What is it about mothers and guilt?
Why do we so often fall victim to the ease of comparison and competition?
I have been pondering these thoughts lately, especially after considering Kat's post yesterday regarding birthday parties. I have HUGE motherly guilt associated with the celebration of my kiddos' big days. But why? They feel loved; they feel appreciated; they feel special on their birthdays. So why the need to own up to some standard, some far-off achievement of the biggest bash on the planet with every themed ornamentation, showcase of creativity, and birthday menagerie?
Why as a young mother did I feel like my children had to keep pace with every milestone others' children achieved? I knew full well that all children develop at their own pace and end up reaching the same developmental outcome by age five. Yet I continued to do it. Mommy guilt.
I admit to being rather competitive, but is this issue pervasive among less-competitive mothers? And does it wane with the addition of each child and the understanding by a mother that she really can't do it all? Or just that she can't meet the unreasonable expectations put in place by irrational thinking and planning?

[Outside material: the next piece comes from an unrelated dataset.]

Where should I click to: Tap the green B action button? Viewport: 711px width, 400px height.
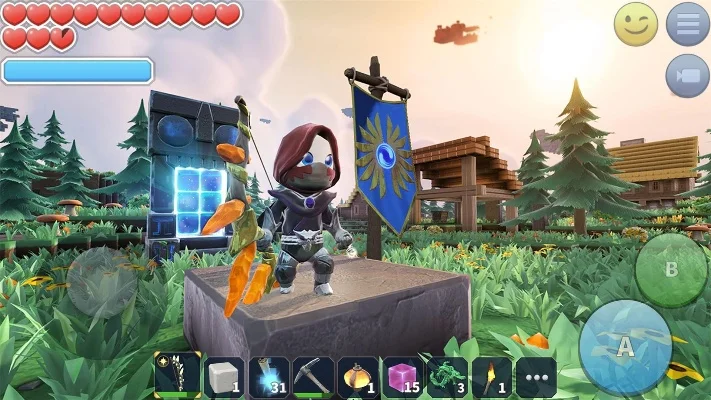coord(671,270)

I spoke with a new mother yesterday, who shared of her experiences in the first two months of motherhood. She commented on having to limit time on the phone with a really organized friend (also a new mother) due to the feelings of inadequacy that would result from their conversations. I hastened to discourage her immediate sense of guilt and comparison. "Don't do it, " I said, "Whatever you do, don't allow yourself to fall into the trap of mother guilt. It's always there. It's always working against us."
Mother guilt is sinful and we, mothers, need to pray for greater enlightenment; for strength to endure particular seasons of motherly guilt so that we can truly fulfill our vocations to the best of our ability. No more. No less.
I will pray for all mothers today. I will pray for you.